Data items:
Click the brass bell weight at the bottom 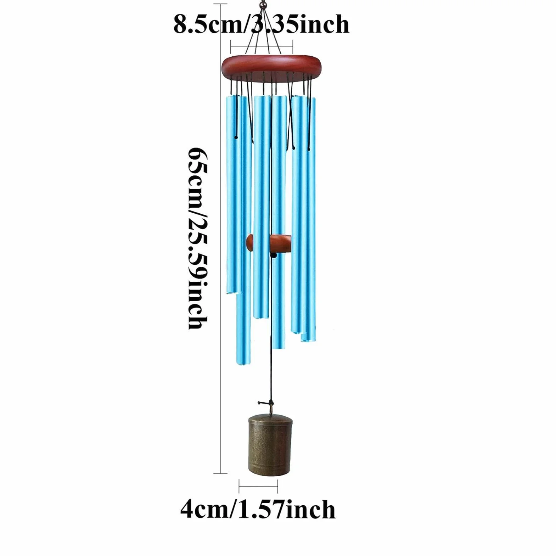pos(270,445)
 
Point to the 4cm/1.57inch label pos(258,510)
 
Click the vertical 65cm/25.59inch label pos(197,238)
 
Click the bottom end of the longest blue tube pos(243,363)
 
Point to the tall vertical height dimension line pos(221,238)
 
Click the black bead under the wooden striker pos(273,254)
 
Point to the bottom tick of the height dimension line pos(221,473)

WORK TO DO -
Convert the items into a Markdown table with the columns "No." and "Line". Begin at the line that has "Click the black", continue through the last item, and leave out blank lines.

TASK SOLUTION -
| No. | Line |
|---|---|
| 1 | Click the black bead under the wooden striker pos(273,254) |
| 2 | Point to the bottom tick of the height dimension line pos(221,473) |